[Stored data]
* * * * * * *

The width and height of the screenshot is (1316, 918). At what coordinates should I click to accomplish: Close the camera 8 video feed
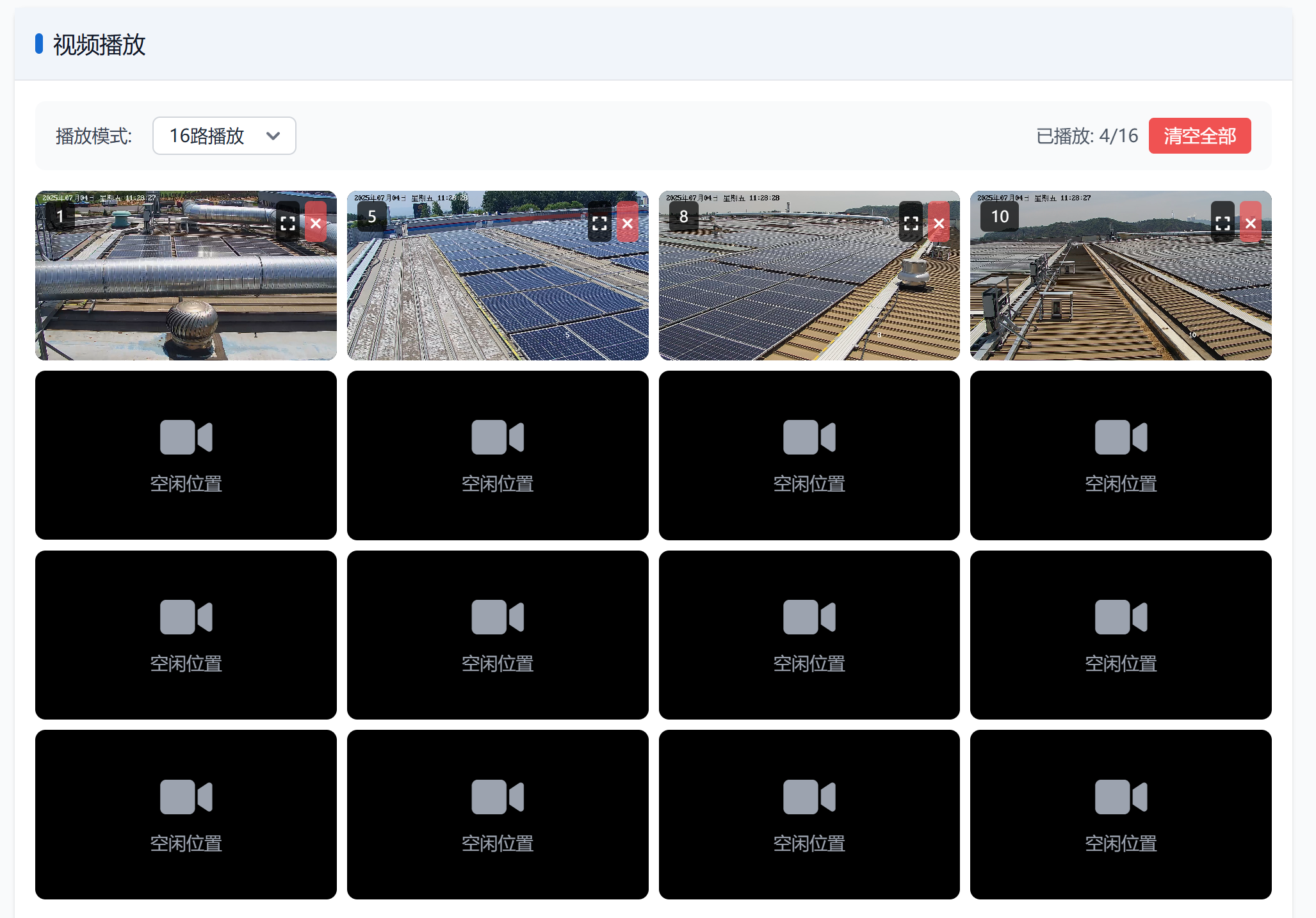[939, 222]
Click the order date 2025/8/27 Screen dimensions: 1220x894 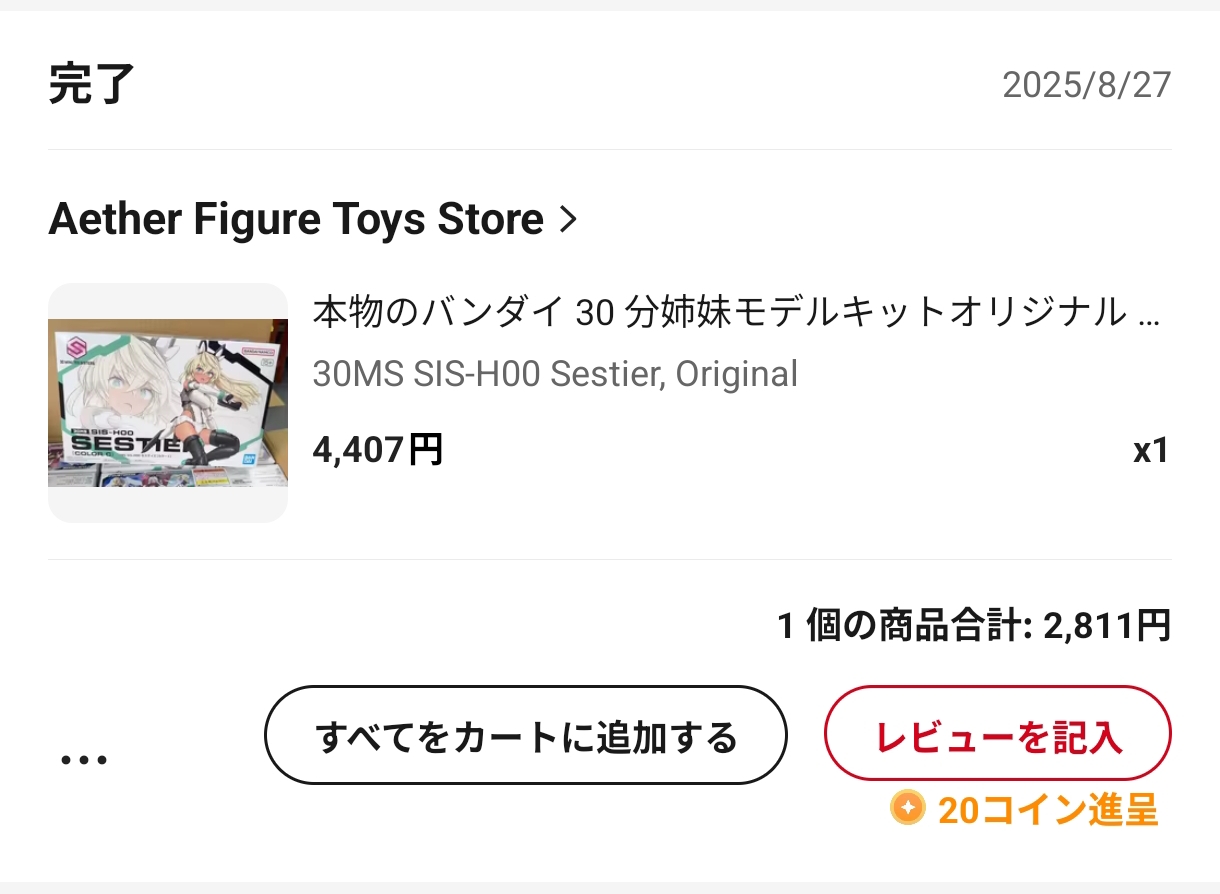click(1086, 85)
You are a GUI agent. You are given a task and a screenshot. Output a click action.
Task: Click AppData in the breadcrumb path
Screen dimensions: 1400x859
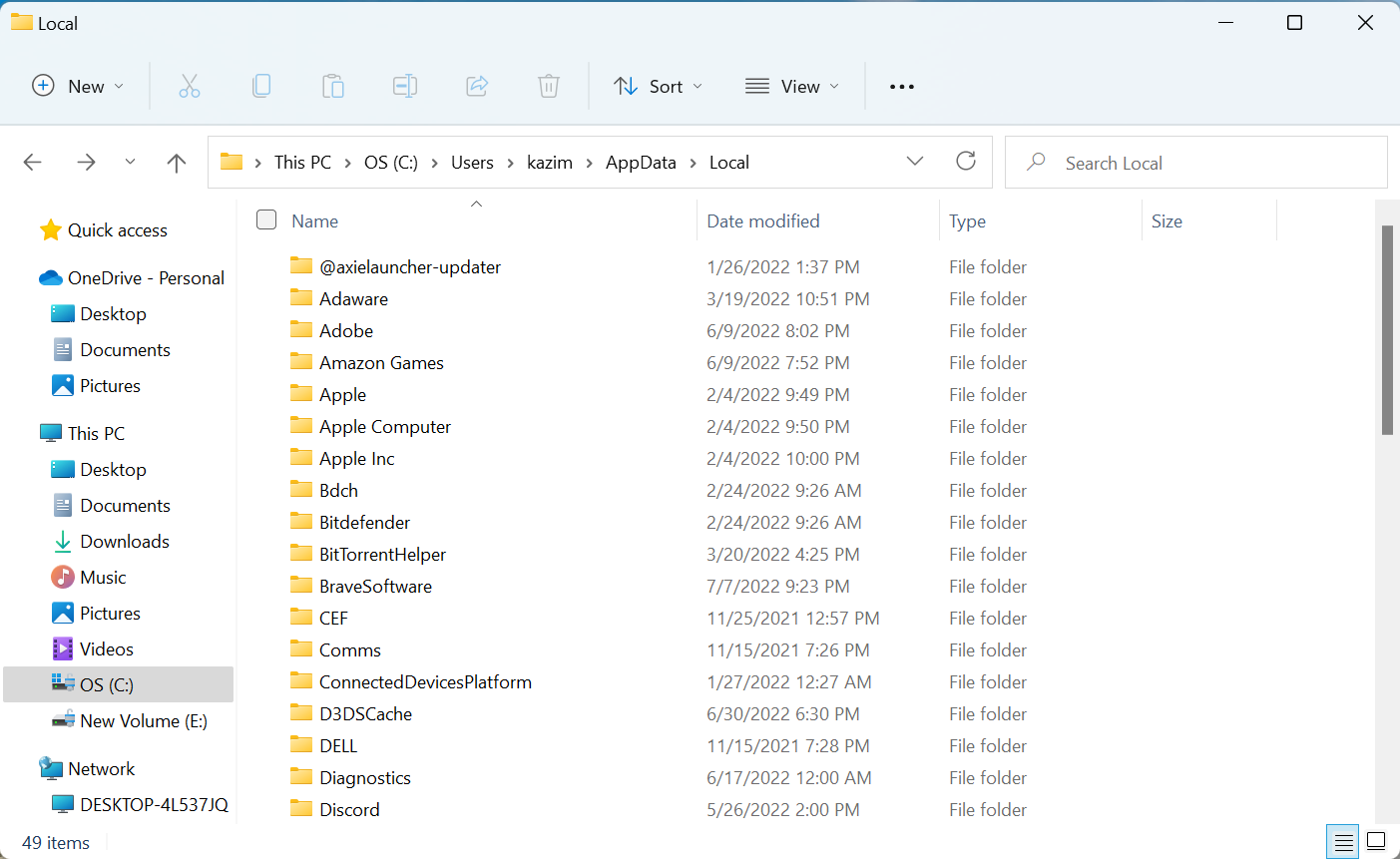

* * * * * * *

### [The problem]
With pictures omitted, restate word for word every line above from the one containing "Task: Click AppData in the breadcrumb path" to the end of the entries.

### [Result of the task]
Task: Click AppData in the breadcrumb path
Screen dimensions: 1400x859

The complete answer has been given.